Ikram membuka laci. Mengambil dompet milik Ayu yang ditemukan di tempat pesta. Kemudian pergi tanpa menghiraukan panggilan dari Rani yang memenuhi udara.
Tidak ada yang mencurigakan, terlihat jelas Ikram tidak membawa apa-apa selain tas cangklong. Menghampiri Harini yang berdiri di samping pintu.
''Ayo dong, Mbak! Jodoh itu sudah diatur sama Tuhan, jadi gak bisa dipilih maupun memilih.'' Ikram membukakan pintu untuk Harini yang masih diselimuti dengan rasa marah.
Harini tak menjawab. Masuk ke mobil karena tak bisa lagi mengulur waktu. Ingin segera memeluk ketiga keponakannya. Terlebih Adiba yang belum pernah ditemui secara langsung.
Selama perjalanan tidak ada pembicaraan sedikitpun. Ikram maupun Harini lebih memilih membisu daripada harus berdebat seperti tadi. Hingga mobil membawa mereka di sebuah gang sempit yang ada di pinggir kota.
Harini membuka kaca mobil. Matanya menyusuri beberapa rumah yang tampak sederhana.
''Apa Ayu beneran tinggal di sini?'' tanya Harini antusias. Memastikan bahwa Ikram tidak salah tempat.
''Iya, Mbak. Itu rumahnya.'' Menunjuk rumah yang ada di bagian ujung. Meskipun sederhana namun membuat hati Harini terasa sejuk.
Harini turun dan berjalan ke rumah yang ditunjuk Ikram. Menoleh kiri kanan. Menyapa orang-orang yang bersantai di teras rumah masing-masing.
Berhenti di depan rumah.
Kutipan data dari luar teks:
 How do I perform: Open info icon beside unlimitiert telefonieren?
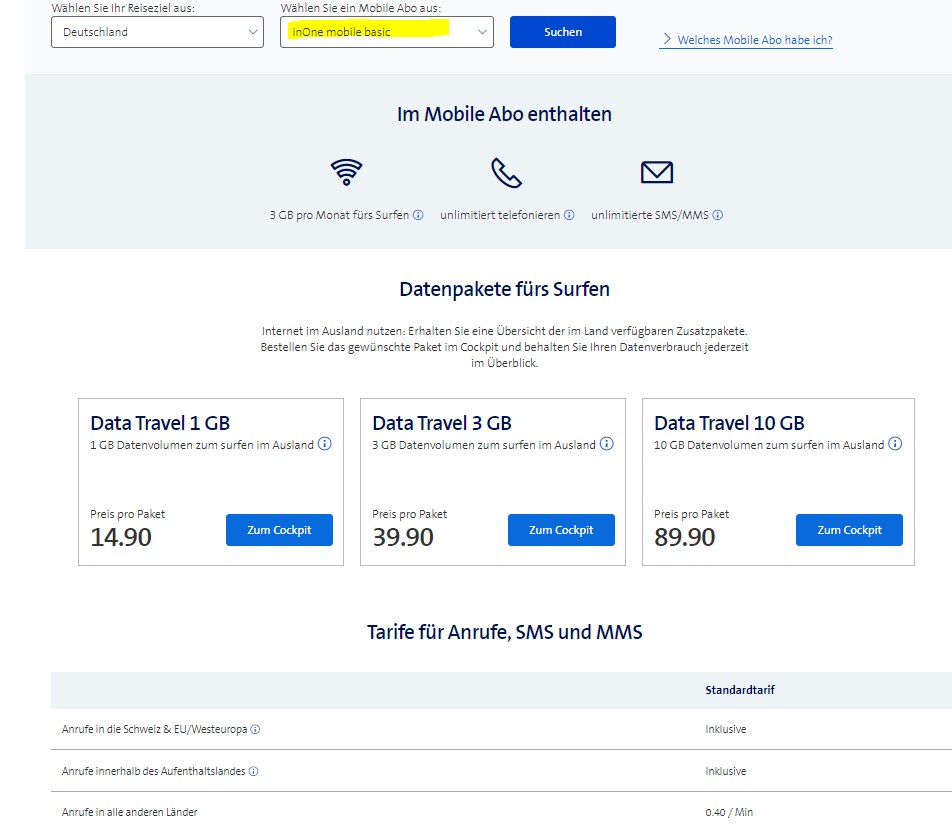tap(569, 215)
Ayu yang sangat gelisah hanya mendengar kicauan burung ada di balik sangkarnya.
''Permisi,'' teriak Harini seraya mengetuk pintu.
Ikram hanya bisa melihat Harini dari arah mobil. Sedikitpun tak ingin membantu wanita itu untuk lebih mendekat lagi.
Setelah beberapa kali mengetuk dan tak mendapat respon, Arini duduk sambil membuka ponselnya. Menghubungi nomor Ayu yang lama.
Ternyata tidak aktif.
Tak lama kemudian, suara anak-anak merengek dan berteriak dari arah rumah samping mengejutkan Harini yang melamun. Bergegas mendekati rumah yang bagus namun juga tertutup rapat.
''Apa mungkin itu yang rumahnya Ayu,'' terka Harini. Ia menghampiri rumah yang lebih bagus.
Sama seperti yang dilakukan tadi, Harini mengetuk pintu dengan sopan. Baru satu kali ketukan, pintu terbuka lebar. Bukan orang yang ada di depannya menjadi sorotan, akan tetapi wajah polos anak-anak yang saat ini ada di belakang.
Lima tahun bukan waktu yang sebentar, namun Harini masih ingat bahwa bocah yang sedang berlarian itu adalah keponakannya. Anak dari pasangan Ayu dan Ikram.
''Hanan,'' panggil Harini lirih. Suaranya tertahan hingga tak mampu se keras yang diinginkan.
Merasa dipanggil, Hanan menoleh ke arah Harini dan tersenyum lebar.